Clinically, oral carnitine therapy has been shown to be of clinical benefit for patients with coronary heart disease, heart and renal failure (7), cardiomyopathy, arrhythmias (2, 24) and acute myocardium infarction (22, 27). Tarantini et al (2006) reported prompt and subsequent maintenance administration of LC following an acute myocardial infarction inhibited progressive left ventricular dilatation (28). In small short-term studies, LC acts as an antianginal agent that reduces ST segment depression (1, 6) and LVEDP (6). Xue et al (2007) suggested that the beneficial effects of LC in cardiovascular disease were mainly related to restoration of energy saving and resumption of normal oxidative metabolism in the heart (23). Against I/R-induced injuries, the protective effects of LC can be related to different mechanisms such as stimulating fatty acid oxidation during ischemia, restoring the balance between fatty acid and glucose oxidation, reducing toxic effects of long chain free fatty acids metabolites (1, 10), mitigating the noxious effects of oxygen free radicals in the reperfused hearts (7, 10), increasing in coronary blood flow and anti-arrhythmic effect (10). Furthermore, researches suggest that carnitine is also crucial in the regulation of carbohydrate metabolism in addition to its role in the oxidation of fatty acids (1, 9). The cardioprotective action of LC against I/R injury was reversed by concomitant use of ETM in this study, suggesting that the efficacy of LC could be related to its mitochondrial action but it was not directly attributed to an increase in fatty acid oxidation. Instead, depending on the concentration and duration of administration, it appeared that LC might be beneficial in myocardial I/R by increasing PDH activity (1, 6) and shifting cellular energy production from oxidation of fatty acids to glucose (especially in isolated heart).
Conclusion
In conclusion, our results showed cardioprotective effects of LC as the improvement of postischemic hemodynamic functions and reduced the extent of myocardial infarct size.
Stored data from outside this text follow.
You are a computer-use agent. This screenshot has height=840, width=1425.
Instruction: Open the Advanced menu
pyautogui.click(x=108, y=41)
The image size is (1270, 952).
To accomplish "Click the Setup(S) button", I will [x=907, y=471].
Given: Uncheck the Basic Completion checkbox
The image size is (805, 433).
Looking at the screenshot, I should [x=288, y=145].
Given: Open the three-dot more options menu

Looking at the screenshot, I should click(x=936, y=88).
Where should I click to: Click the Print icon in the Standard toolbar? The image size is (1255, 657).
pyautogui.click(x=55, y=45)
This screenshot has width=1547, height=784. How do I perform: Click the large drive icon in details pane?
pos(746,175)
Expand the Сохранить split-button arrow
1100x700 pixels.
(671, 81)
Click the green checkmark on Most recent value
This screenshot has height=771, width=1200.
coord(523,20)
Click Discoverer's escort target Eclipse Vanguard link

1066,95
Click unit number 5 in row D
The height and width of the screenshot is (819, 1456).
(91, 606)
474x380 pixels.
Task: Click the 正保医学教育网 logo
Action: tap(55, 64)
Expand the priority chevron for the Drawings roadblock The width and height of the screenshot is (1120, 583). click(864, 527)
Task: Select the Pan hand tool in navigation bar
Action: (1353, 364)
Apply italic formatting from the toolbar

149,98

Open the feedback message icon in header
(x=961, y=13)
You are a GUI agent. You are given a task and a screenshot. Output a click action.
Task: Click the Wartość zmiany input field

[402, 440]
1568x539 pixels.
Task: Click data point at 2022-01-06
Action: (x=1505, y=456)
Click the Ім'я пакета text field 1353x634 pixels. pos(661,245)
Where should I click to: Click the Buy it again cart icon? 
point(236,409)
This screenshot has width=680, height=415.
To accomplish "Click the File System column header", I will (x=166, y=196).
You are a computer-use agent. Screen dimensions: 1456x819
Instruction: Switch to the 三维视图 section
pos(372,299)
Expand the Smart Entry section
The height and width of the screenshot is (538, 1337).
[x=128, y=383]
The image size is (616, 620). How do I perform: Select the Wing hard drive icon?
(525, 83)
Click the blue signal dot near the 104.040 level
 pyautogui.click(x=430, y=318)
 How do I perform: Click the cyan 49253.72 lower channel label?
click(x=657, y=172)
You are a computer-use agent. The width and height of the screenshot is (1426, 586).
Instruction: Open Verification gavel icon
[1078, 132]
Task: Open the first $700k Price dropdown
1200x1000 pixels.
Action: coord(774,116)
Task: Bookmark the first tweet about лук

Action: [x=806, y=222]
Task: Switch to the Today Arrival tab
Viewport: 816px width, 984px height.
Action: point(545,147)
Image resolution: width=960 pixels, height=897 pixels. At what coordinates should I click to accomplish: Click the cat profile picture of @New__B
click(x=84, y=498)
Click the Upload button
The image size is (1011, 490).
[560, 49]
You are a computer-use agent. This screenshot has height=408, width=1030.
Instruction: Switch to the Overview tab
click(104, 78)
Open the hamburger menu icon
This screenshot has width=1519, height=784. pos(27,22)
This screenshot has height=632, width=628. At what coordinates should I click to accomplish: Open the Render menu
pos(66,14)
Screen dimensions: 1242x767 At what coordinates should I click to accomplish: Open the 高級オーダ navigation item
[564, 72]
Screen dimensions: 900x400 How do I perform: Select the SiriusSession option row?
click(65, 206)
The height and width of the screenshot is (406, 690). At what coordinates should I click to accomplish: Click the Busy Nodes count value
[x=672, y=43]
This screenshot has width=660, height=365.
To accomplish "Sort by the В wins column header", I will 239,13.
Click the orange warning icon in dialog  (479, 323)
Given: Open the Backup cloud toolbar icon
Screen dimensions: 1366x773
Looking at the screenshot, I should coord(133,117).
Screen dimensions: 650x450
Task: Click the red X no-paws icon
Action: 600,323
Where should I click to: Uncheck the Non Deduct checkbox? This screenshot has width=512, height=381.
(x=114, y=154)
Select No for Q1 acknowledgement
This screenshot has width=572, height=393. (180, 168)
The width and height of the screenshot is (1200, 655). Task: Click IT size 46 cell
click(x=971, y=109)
The differences between the effectiveness of various protocols could be explained by the differences in duration and time of LC perfusion. Additionally, the results showed that 2.5 mM of LC was the optimum concentration to improve cardiac hemodynamic functions and protected isolated rat hearts against I/R-injury in our model of study. Further studies are required before carnitine administration could be recommended as a routine procedure in ischemic heart disease.
Acknowledgment
This study was funded by a grant from Tabriz University of Medical Sciences, Tabriz, Iran.